The Stupid is Strong. Trump DeCapitating US Science

August 10, 2019

I used to wonder how, when countries go crazy, like Cambodia in the 70s, those that suffer first are often the best and brightest – scientists, teachers, writers, artists – you would think a popular movement would want to hold those people up, not crush them.
Now, thanks to the Republican Party, I understand. They have lead us on the first steps on that path.

Rachel Maddow sheds light, starting at 2:22 above.


One of the nation’s leading climate change scientists is quitting the Agriculture Department in protest over the Trump administration’s efforts to bury his groundbreaking study about how rice is losing nutrients because of rising levels of carbon dioxide in the atmosphere. 
Lewis Ziska, a 62-year-old plant physiologist who’s worked at USDA’s Agricultural Research Service for more than two decades, told POLITICO he was alarmed when department officials not only questioned the findings of the study — which raised serious concerns for the 600 million people who depend on rice for most of their calories — but also tried to minimize media coverage of the paper, which was published in the journal Science Advances last year.
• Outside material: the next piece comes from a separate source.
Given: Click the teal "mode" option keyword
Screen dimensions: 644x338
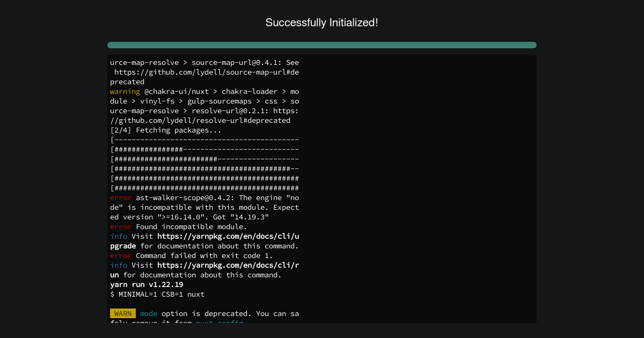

“You get the sense that things have changed, that this is not a place for you to be exploring things that don’t agree with someone’s political views,” Ziska said in a wide-ranging interview. “That’s so sad. I can’t even begin to tell you how sad that is.”
The departure comes soon after several other government officials resigned from their posts over accusations that the administration is censoring climate science — reports that have raised alarm about scientific integrity in the federal government. 
Last week, an intelligence analyst at the State Department said he left his post after administration officials blocked his testimony to Congress about the wide-ranging national security implications of climate change. A National Park Service employee also stepped forward, alleging she lost her job after refusing to scrub mentions of human-caused climate change from a peer-reviewed paper that was set to publish.
A POLITICO investigation revealed last month that USDA has routinely buried its own climate-related science and other work on climate change that continues. POLITICO also recently reported USDA suppressed the release of its own plan for studying and responding to climate change.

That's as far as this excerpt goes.